- S&P 500 ends Tuesday trading up 0.1% as utilities rally
- WTI oil tumbles back toward $28 a barrel as IEA cuts outlook
U.S. equities erased losses that brought them to the brink of lows not seen since last August’s selloff, with gains in consumer and utility shares outweighing losses among commodity stocks as oil resumed its tumble. Haven assets retreated.
The Standard & Poor’s 500 Index ended Tuesday up 0.1 percent, while the Dow Jones Industrial Average added 28 points as the U.S. struggled to emulate gains in Europe and Asia that helped a gauge of global stocks rally from a 2 1/2-year low. While Brent crude rebounded, U.S. oil capped a 3.3 percent decline from Friday’s close, hovering just above $28 a barrel as the International Energy Agency fueled concern over the global glut. Copper led a rally in metals, while 10-year Treasury yields rose two basis points to 2.06 percent. The yen, regarded as a haven investment, declined with gold prices.
“I don’t think we’ve resolved all the issues in the market,” said Nick Sargen, who helps manage $46.2 billion as chief economist and senior investment adviser for Fort Washington Investment Advisors Inc. “The questions left are how much is China’s economy in fact slowing down, and when will we see a floor for the price of oil.”
The MSCI All-Country World Index rose 0.5 percent on Tuesday, snapping a two-day slump as U.S. shares reversed declines that dominated trading for most of the day. American oil fell back to a 12-year low as the IEA also cut its 2016 estimates for global crude demand and the International Monetary Fund reduced its world growth outlook. Market sentiment remains fragile, with a Bank of America Merrill Lynch gauge of volatility expectations for equities, bonds, currencies and commodities close to its highest level since October. Data showing Chinese growth was in line with government targets bolstered optimism.
The S&P 500 rose to 1,881.33 as of 4 p.m. in New York, after earlier sliding as much as 0.8 percent as U.S. markets resumed following a holiday Monday. The gauge has fallen 8 percent this year amid growing concern that China’s slowdown will hamper the global recovery at the same time oil’s rout entrenches disinflation.
Bank of America fell 1.5 percent, even as its results exceeded estimates.

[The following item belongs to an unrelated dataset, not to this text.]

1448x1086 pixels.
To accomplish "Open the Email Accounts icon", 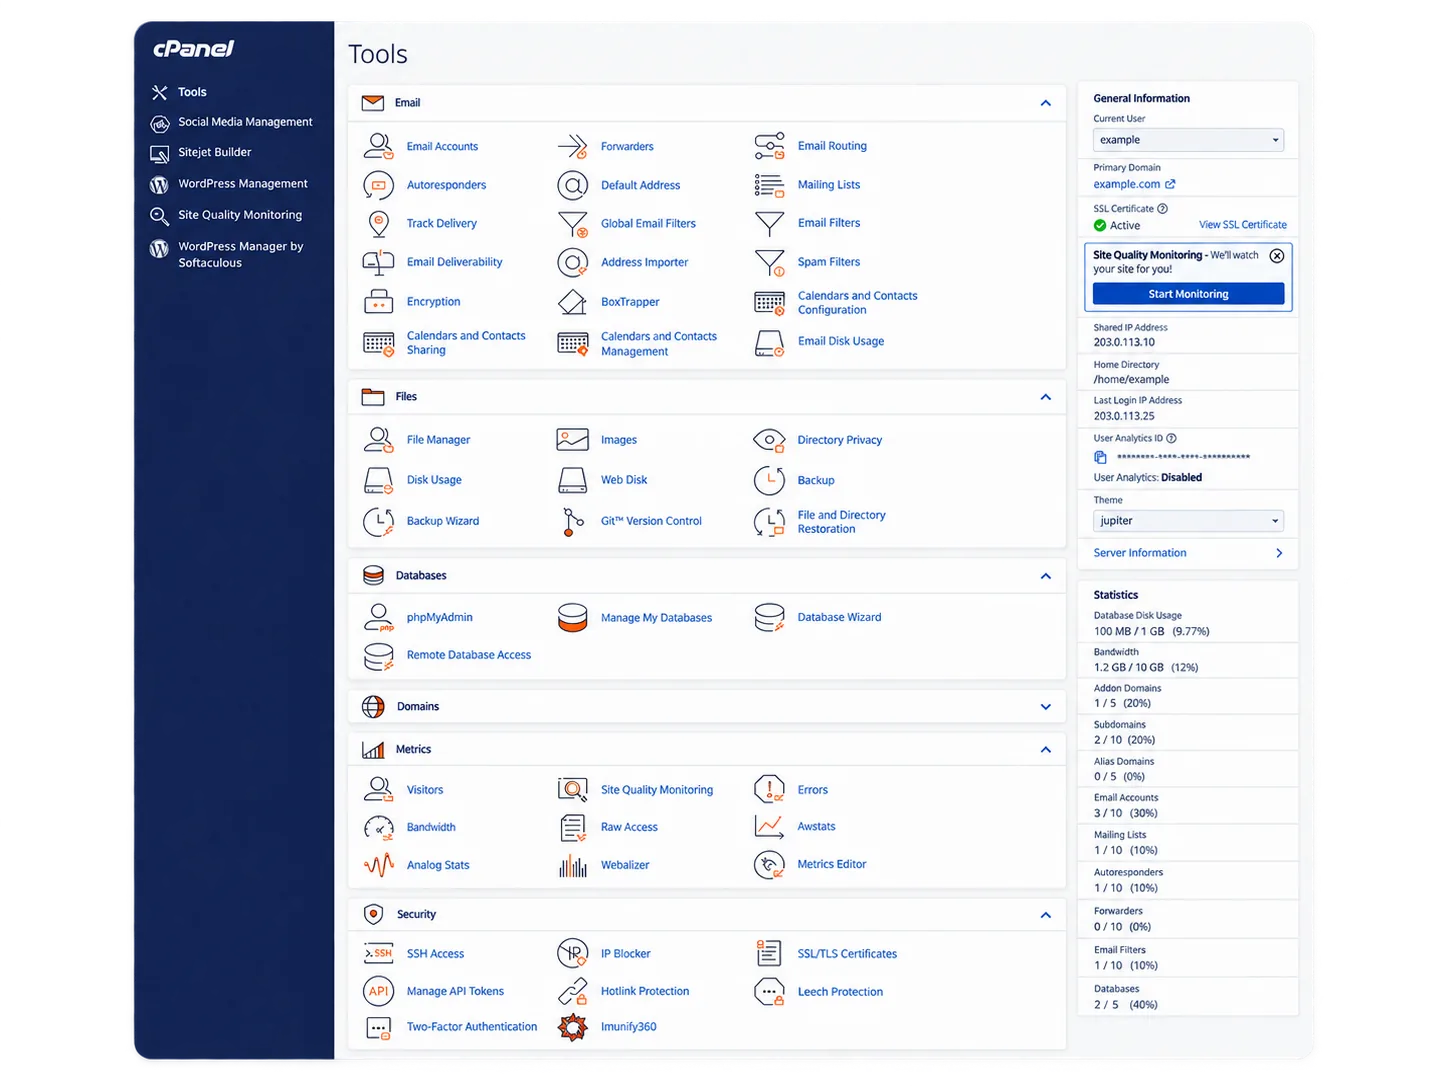I will (378, 146).

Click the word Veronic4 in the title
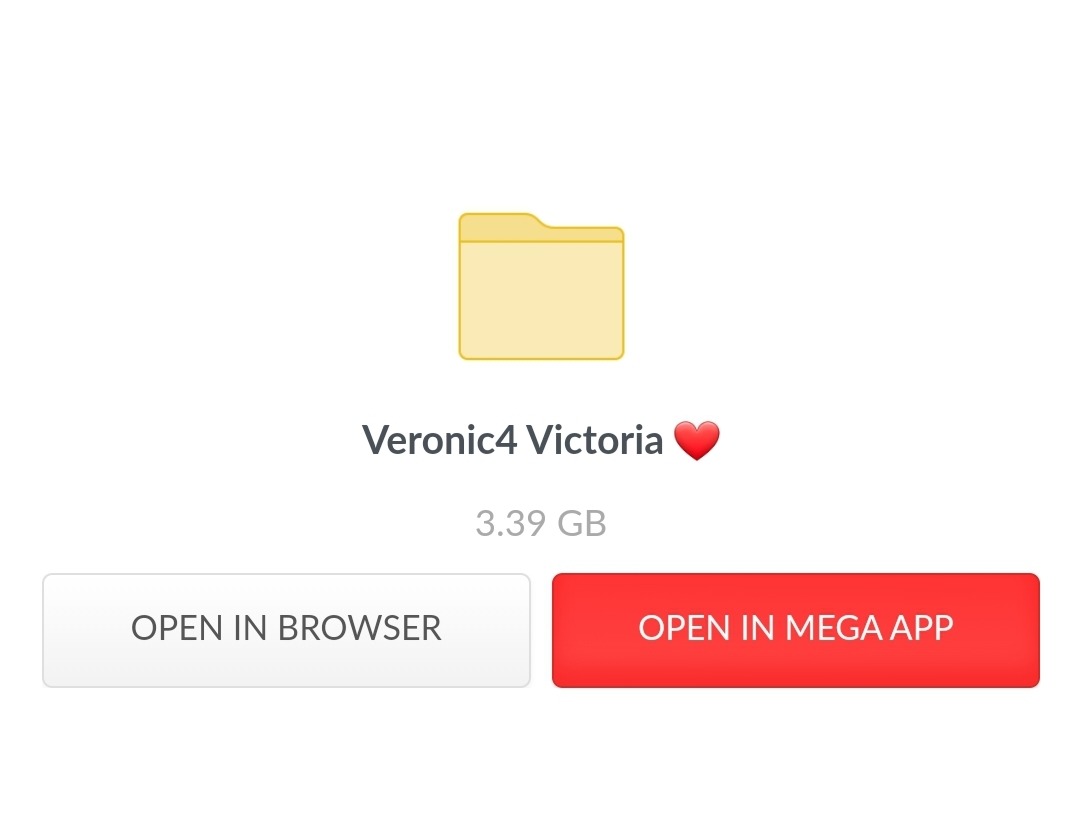pyautogui.click(x=439, y=440)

Apple Inc. lost 0.5 percent to weigh on technology shares, while energy producers sank 2.2 percent to the lowest closing level since 2010. Netflix Inc. shares jumped as much as 14 percent in extended trading after the company reported a bigger-than-expected increase in online subscribers
European stocks snapped a three-day decline, rising for the first time since they entered a bear market last week. All 19 industry groups climbed, with commodity producers and energy companies leading gains.
The MSCI Emerging Markets Index rose for the first time in four days, gaining 1.6 percent for its steepest gain since November. Benchmarks in Russia and the Middle East climbed more than 2 percent.

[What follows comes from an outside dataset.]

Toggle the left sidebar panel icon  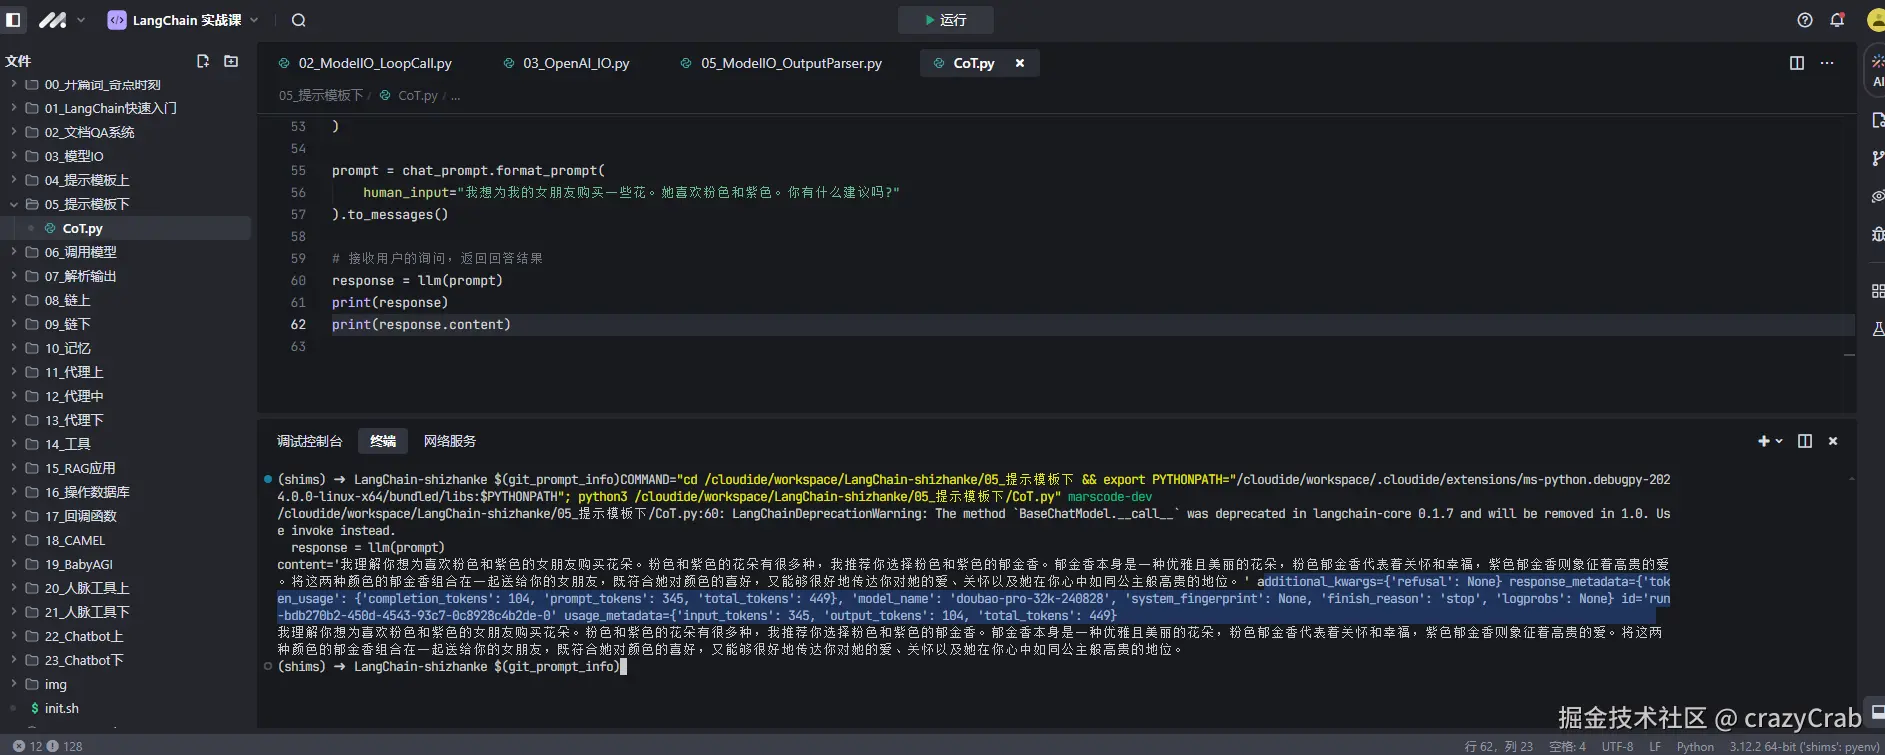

Growth in China’s industrial production, retail sales and fixed-asset investment all slowed at the end of the year, while gross domestic product rose 6.8 percent in the fourth quarter from a year earlier. The full-year expansion of 6.9 percent, the least since 1990, was in line with the government’s target of about 7 percent, and higher than forecasts for as low as 6.5 percent in a Bloomberg survey of economists.
“The slowdown in China is nowhere near as bad as markets feared, plus officials have the ability to intervene and stimulate growth,” said Justin Urquhart Stewart, London-based co-founder of Seven Investment Management, which oversees about $13 billion of assets. “It looks like the hangover from this awful start to the year is finally clearing.”

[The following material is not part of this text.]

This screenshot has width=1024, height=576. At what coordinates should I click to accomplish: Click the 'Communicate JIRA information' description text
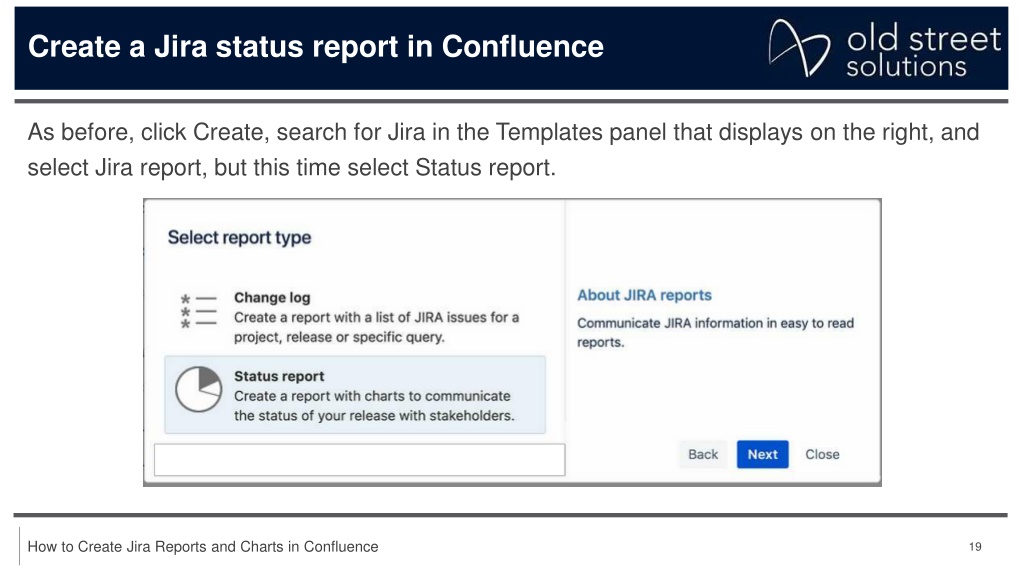[x=715, y=332]
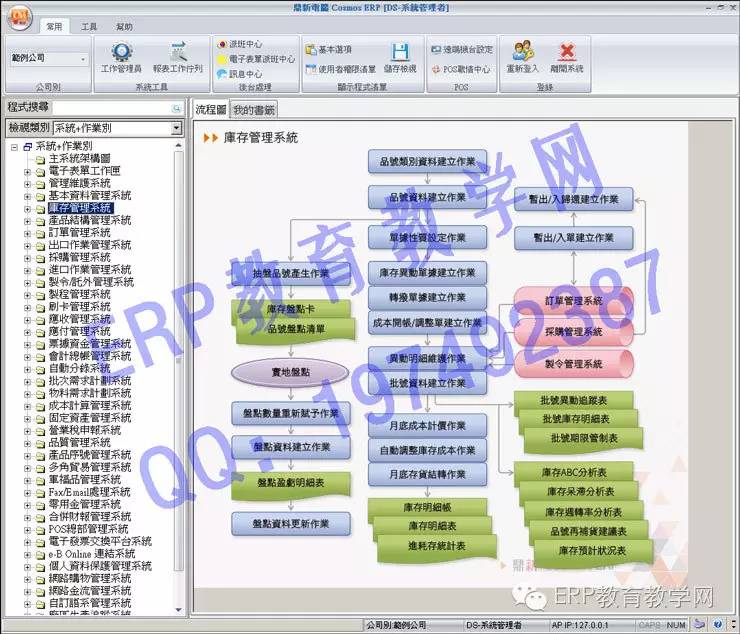Click the 工作管理員 icon in the ribbon
Screen dimensions: 740x634
[121, 53]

The Shanghai Composite Index jumped 3.2 percent, the most since November, with Reorient Financial Markets Ltd. saying government-led funds may have entered to bolster the market. The Hang Seng China Enterprises Index of mainland stocks listed in Hong Kong jumped 3 percent, rebounding from a 2011 low.
The yen dropped 0.3 percent to 117.63 per dollar as investors unwound demand for the currency as a haven from turmoil in China. It has strengthened 2 percent this month, the best performer among major peers versus the greenback.
South Africa’s rand drove gains in the currencies of commodity producing nations, rising for first time in three days, while Australia’s currency gained 0.6 percent and Russia’s ruble advanced 0.9 percent. The New Zealand dollar slid 0.6 percent into the Tuesday close, after the country reported a bigger-than-expected drop in quarterly consumer prices.
The pound declined to its lowest level since 2009 after Bank of England Governor Mark Carney signaled that an increase in interest rates is still some way off, citing slowing growth and the outlook for inflation. Sterling dropped as low as $1.4207.
The Bloomberg Commodity Index rose 0.2 percent, after closing at the lowest level since at least 1991 on Friday. Brent crude climbed 0.7 percent to $28.76 a barrel, paring its decline this year to 23 percent, while West Texas Intermediate futures sank to $28.46 a barrel.
The IEA, adviser to 28 advanced economies, said Tuesday that global oil markets could “drown in oversupply,” sending prices even lower as demand growth slows and Iran revives exports.
Copper gained 0.7 percent in London as stocks jumped in China, the world’s biggest metals consumer. Former Federal Reserve Chair Ben Bernanke said China was making “good progress” with financial reforms.